TASK DATA:
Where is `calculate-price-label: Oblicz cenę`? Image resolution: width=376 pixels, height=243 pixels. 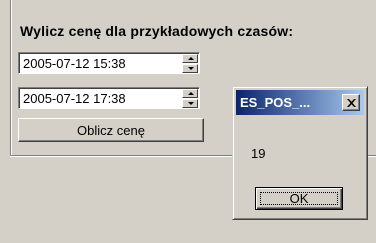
--
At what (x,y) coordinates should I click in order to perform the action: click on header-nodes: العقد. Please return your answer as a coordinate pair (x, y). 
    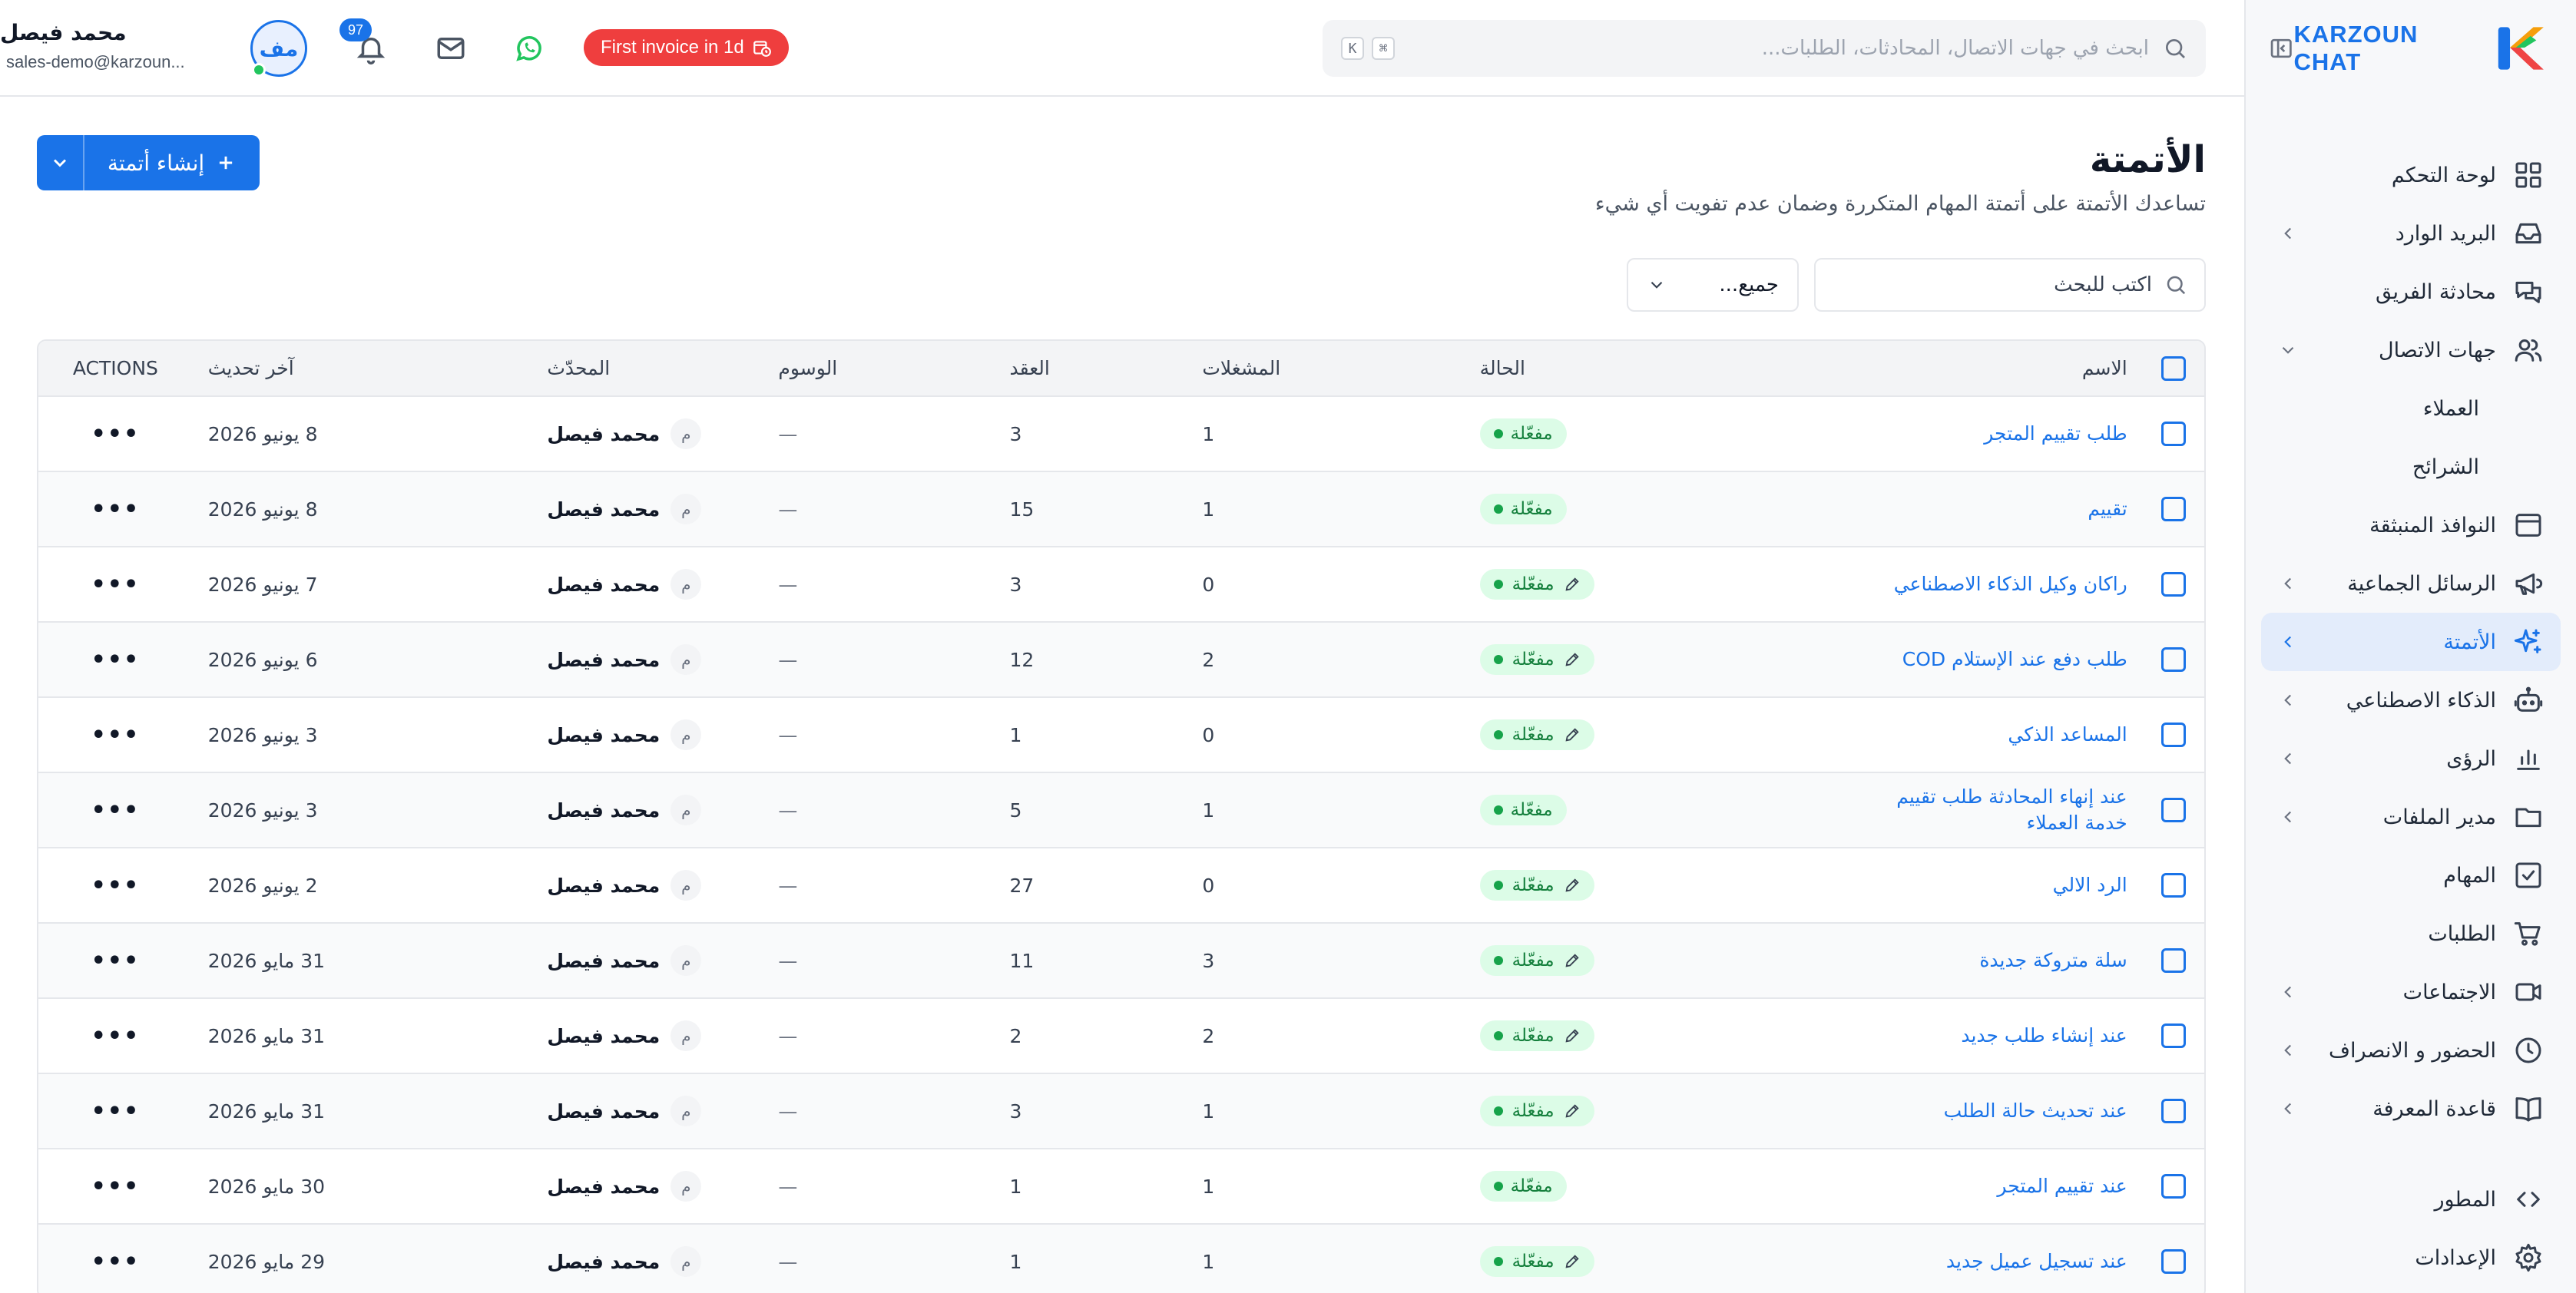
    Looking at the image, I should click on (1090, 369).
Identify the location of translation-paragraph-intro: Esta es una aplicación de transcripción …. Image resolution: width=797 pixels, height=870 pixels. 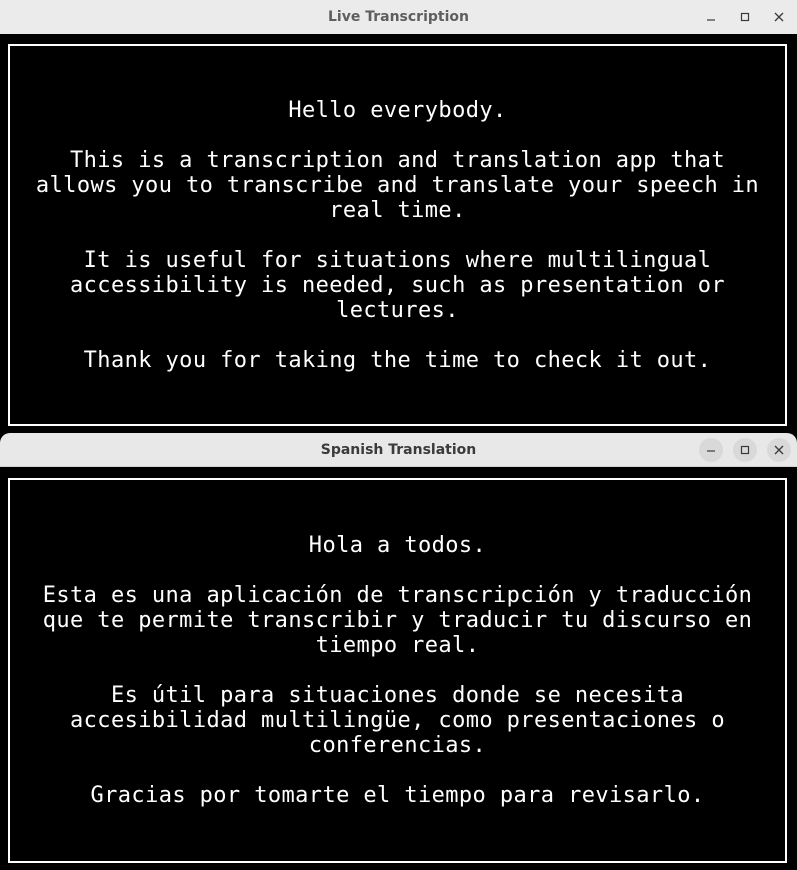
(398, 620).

PROBLEM DETAILS: Please find each line in the entries above that contains the word "click" and copy those lines out. Case counts.

RESULT BELOW:
At what (x,y) coordinates should I click in order to perform the action: click on header-nodes: العقد. Please return your answer as a coordinate pair (x, y). 
    Looking at the image, I should click on (1090, 369).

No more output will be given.